Directions for this task: Copy the data. Keep every character as given.

Stored records
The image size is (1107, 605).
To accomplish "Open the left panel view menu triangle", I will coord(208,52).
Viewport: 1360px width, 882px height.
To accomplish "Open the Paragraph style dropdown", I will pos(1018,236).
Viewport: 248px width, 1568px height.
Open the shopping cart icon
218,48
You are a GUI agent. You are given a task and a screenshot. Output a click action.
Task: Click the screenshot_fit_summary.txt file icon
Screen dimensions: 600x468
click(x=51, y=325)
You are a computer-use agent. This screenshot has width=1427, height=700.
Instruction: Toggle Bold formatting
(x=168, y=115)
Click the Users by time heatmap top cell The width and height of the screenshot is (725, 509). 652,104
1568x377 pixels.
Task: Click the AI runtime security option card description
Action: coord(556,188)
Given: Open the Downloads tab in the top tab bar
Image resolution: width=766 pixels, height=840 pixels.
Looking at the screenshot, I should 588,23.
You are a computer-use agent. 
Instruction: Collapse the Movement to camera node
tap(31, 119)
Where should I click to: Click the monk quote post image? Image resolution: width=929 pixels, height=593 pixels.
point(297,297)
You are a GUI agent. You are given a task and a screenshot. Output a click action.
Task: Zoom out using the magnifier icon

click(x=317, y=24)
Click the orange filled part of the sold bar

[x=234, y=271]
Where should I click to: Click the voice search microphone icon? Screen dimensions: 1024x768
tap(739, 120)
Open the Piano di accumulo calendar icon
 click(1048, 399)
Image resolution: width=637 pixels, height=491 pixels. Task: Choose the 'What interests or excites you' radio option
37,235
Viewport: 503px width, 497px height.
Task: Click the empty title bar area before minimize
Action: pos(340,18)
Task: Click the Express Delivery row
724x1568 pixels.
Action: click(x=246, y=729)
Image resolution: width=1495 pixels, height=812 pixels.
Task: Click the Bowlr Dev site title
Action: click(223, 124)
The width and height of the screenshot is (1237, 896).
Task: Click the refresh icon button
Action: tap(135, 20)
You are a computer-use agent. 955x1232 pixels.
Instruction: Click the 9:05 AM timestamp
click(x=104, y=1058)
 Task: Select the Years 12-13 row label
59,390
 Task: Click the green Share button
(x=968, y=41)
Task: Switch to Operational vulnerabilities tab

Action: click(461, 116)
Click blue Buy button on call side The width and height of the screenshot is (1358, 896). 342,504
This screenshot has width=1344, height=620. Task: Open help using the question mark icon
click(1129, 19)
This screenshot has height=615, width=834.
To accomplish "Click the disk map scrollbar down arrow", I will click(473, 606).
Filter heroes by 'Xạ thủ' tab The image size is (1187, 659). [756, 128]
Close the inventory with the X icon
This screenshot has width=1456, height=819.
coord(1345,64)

Solved problem:
The image size is (1107, 605).
To accomplish "Open the left panel view menu triangle", I will coord(208,52).
Viewport: 1360px width, 882px height.
To accomplish "Open the Paragraph style dropdown", I will pos(1018,236).
Viewport: 248px width, 1568px height.
Open the shopping cart icon
218,48
You are a GUI agent. You are given a task and a screenshot. Output a click action.
Task: Click the screenshot_fit_summary.txt file icon
Screen dimensions: 600x468
click(x=51, y=325)
You are a computer-use agent. This screenshot has width=1427, height=700.
Instruction: Toggle Bold formatting
(x=168, y=115)
Click the Users by time heatmap top cell The width and height of the screenshot is (725, 509). 652,104
1568x377 pixels.
Task: Click the AI runtime security option card description
Action: coord(556,188)
Given: Open the Downloads tab in the top tab bar
Image resolution: width=766 pixels, height=840 pixels.
Looking at the screenshot, I should 588,23.
You are a computer-use agent. 
Instruction: Collapse the Movement to camera node
tap(31, 119)
Where should I click to: Click the monk quote post image? Image resolution: width=929 pixels, height=593 pixels.
point(297,297)
You are a GUI agent. You are given a task and a screenshot. Output a click action.
Task: Zoom out using the magnifier icon

click(x=317, y=24)
Click the orange filled part of the sold bar

[x=234, y=271]
Where should I click to: Click the voice search microphone icon? Screen dimensions: 1024x768
tap(739, 120)
Open the Piano di accumulo calendar icon
 click(1048, 399)
Image resolution: width=637 pixels, height=491 pixels. Task: Choose the 'What interests or excites you' radio option
37,235
Viewport: 503px width, 497px height.
Task: Click the empty title bar area before minimize
Action: pos(340,18)
Task: Click the Express Delivery row
724x1568 pixels.
Action: click(x=246, y=729)
Image resolution: width=1495 pixels, height=812 pixels.
Task: Click the Bowlr Dev site title
Action: click(223, 124)
The width and height of the screenshot is (1237, 896).
Task: Click the refresh icon button
Action: tap(135, 20)
You are a computer-use agent. 955x1232 pixels.
Instruction: Click the 9:05 AM timestamp
click(x=104, y=1058)
 Task: Select the Years 12-13 row label
59,390
 Task: Click the green Share button
(x=968, y=41)
Task: Switch to Operational vulnerabilities tab

Action: click(461, 116)
Click blue Buy button on call side The width and height of the screenshot is (1358, 896). 342,504
This screenshot has width=1344, height=620. Task: Open help using the question mark icon
click(1129, 19)
This screenshot has height=615, width=834.
To accomplish "Click the disk map scrollbar down arrow", I will click(473, 606).
Filter heroes by 'Xạ thủ' tab The image size is (1187, 659). [756, 128]
Close the inventory with the X icon
This screenshot has width=1456, height=819.
coord(1345,64)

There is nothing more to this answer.